▸ **SELECTED PASSAGE**
——

Title: The Performance of Meaning: Breathing Life into Text

Andrew Breen, Amazon

Abstract: Generative AI-based technologies such as Alexa, Amazon Q, Claude v3, GPT-4o, and Gemini v1.5, are revolutionizing how we interact with machines through advances in LLMs and Foundation Models. These AI systems, trained on massive amounts of text data, can now hold conversations, translate languages, write creatively, and answer questions in a natural way. Initially, such interactions were text-based, but increasingly, these systems are offering spoken language interfaces. Text, though powerful and natural, lacks the nuance and ease of spoken language, which has the power to move us deeply, conveying unspoken thoughts, desires, and passions. It is the very essence of human interaction, from everyday conversations to artistic expression. When combined with other modalities, spoken language offers an unparalleled medium for communication and creativity. A machine capable of replicating this is the holy grail of human-machine communication. By unlocking the full expressive power of spoken language, LLMs are fundamentally transforming how we interact with machines. Virtual assistants such as Alexa have pioneered natural spoken language interactions with machines since 2014. Such systems showcase direct interaction with the real world, grounding knowledge in reality, and taking actions (e.g., manage shopping lists, control smart home appliances, etc.), but remain limited in the complexity of human-machine discourse they can support. The advent of LLMs has broken through that “glass ceiling”, promising truly human-like discourse.

This talk will explore the history of speech generation, its transformation from a niche field to an everyday technology. We’ll delve into the groundbreaking impact of neural speech generation in 2016, which revolutionized what was thought possible just two years prior, and show how LLMs are poised to offer equally astonishing breakthroughs. The talk concludes by offering a glimpse into the exciting future of human-machine interaction powered by spoken language.

——

▸ **EXTRACTED INFORMATION**
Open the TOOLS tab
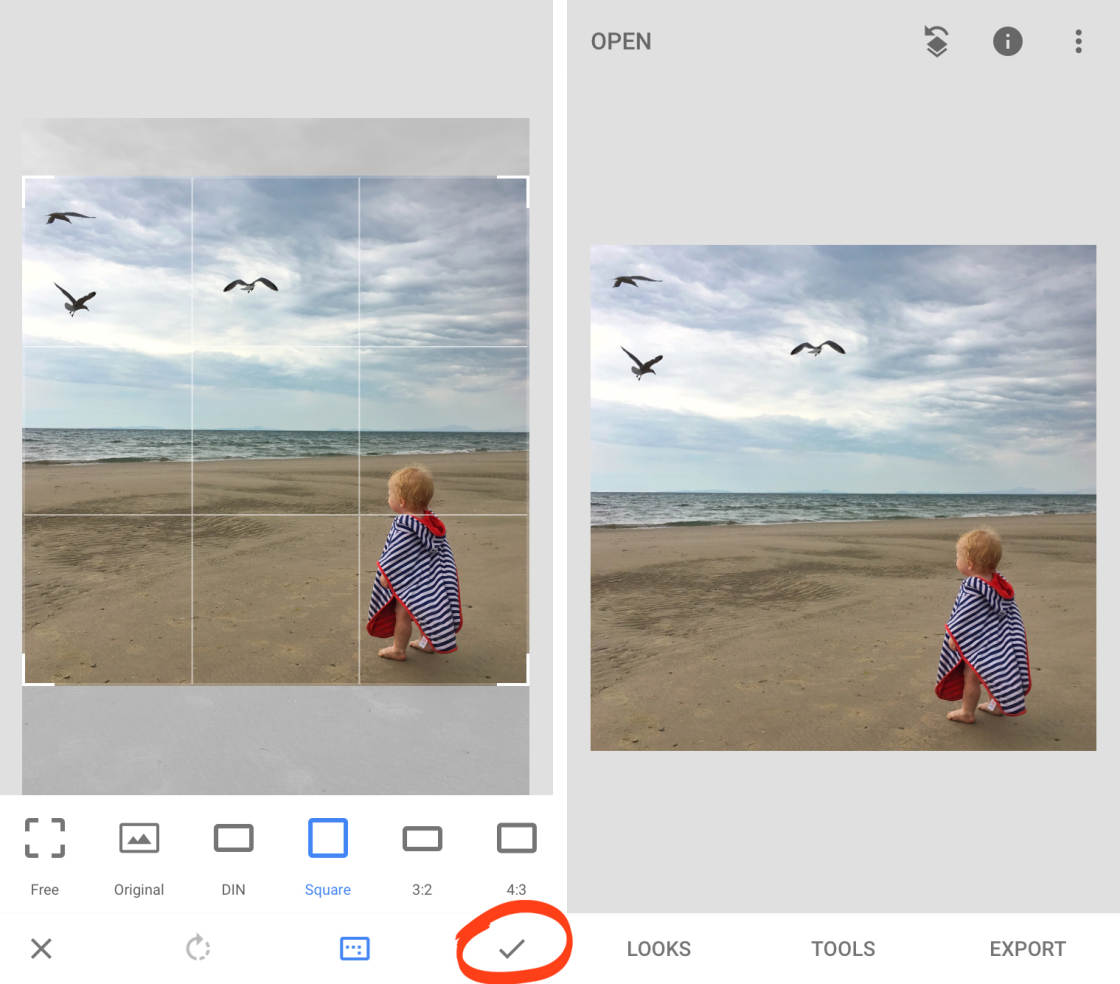 tap(843, 949)
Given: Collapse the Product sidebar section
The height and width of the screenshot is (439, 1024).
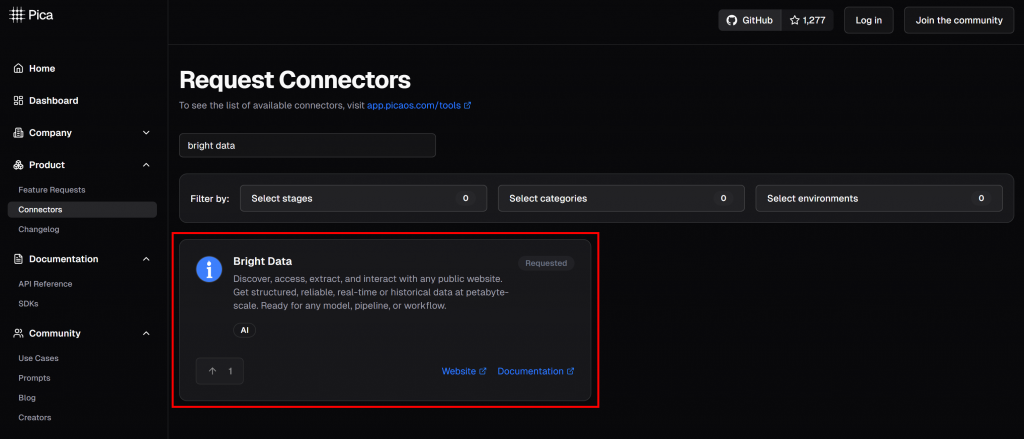Looking at the screenshot, I should [x=146, y=165].
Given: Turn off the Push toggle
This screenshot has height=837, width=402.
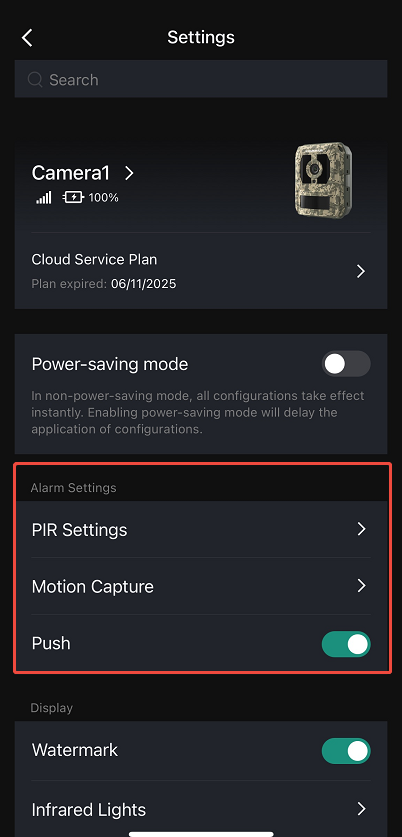Looking at the screenshot, I should 346,644.
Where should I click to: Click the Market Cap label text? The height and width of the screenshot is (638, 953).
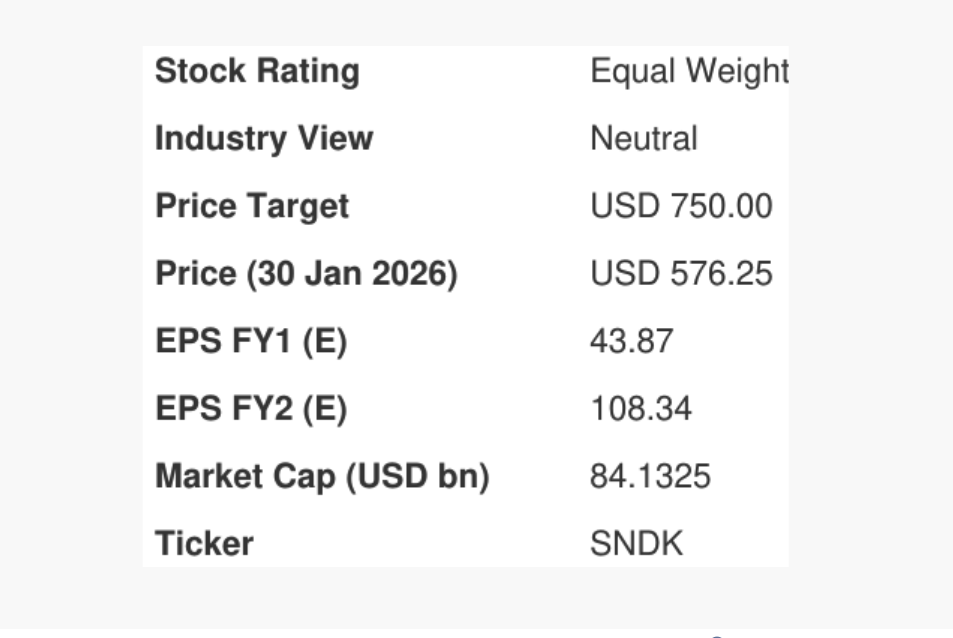tap(244, 477)
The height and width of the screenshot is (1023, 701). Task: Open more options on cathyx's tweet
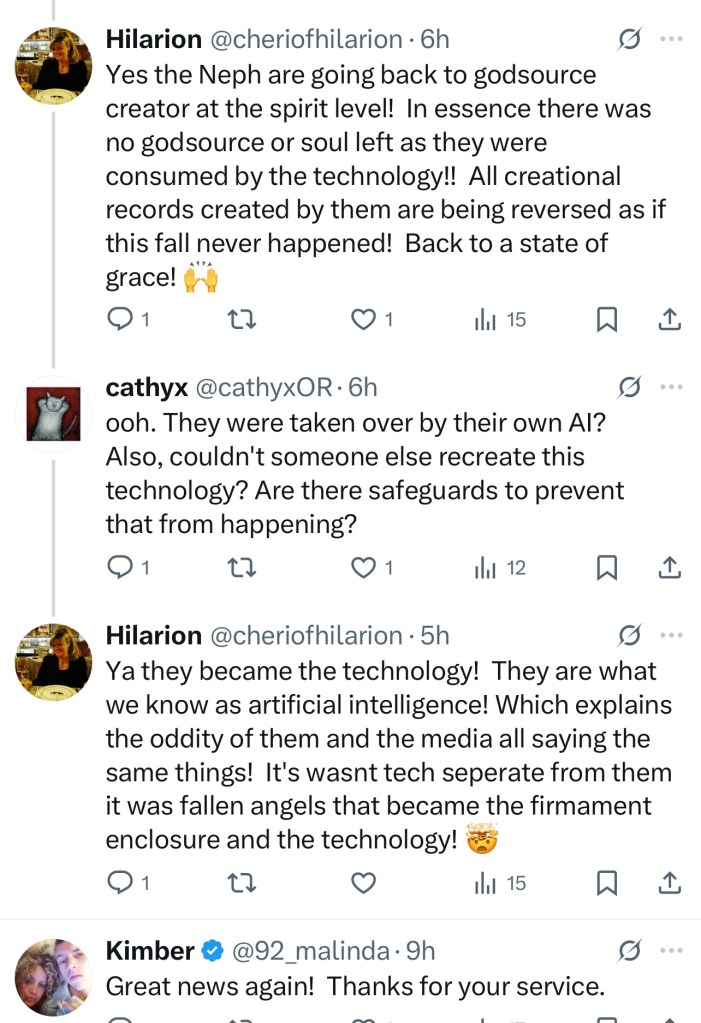tap(673, 387)
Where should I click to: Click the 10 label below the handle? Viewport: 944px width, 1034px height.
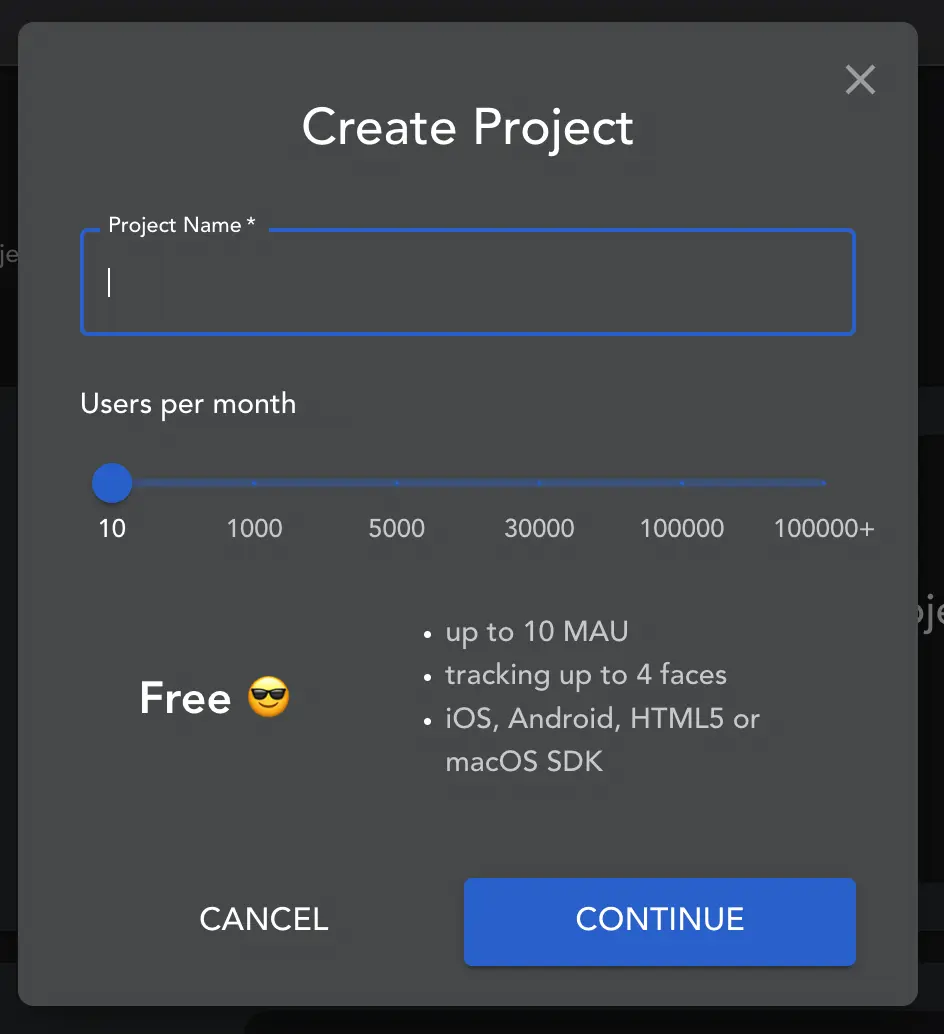[112, 528]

——

▸ **PROBLEM TO WORK ON**
Revise the talk abstract from the words "This talk will" through "by spoken language.", putting "specialized field" in place of "niche field". The rows play no part in what follows.

▸ **RESULT OF THE EXERCISE**
This talk will explore the history of speech generation, its transformation from a specialized field to an everyday technology. We’ll delve into the groundbreaking impact of neural speech generation in 2016, which revolutionized what was thought possible just two years prior, and show how LLMs are poised to offer equally astonishing breakthroughs. The talk concludes by offering a glimpse into the exciting future of human-machine interaction powered by spoken language.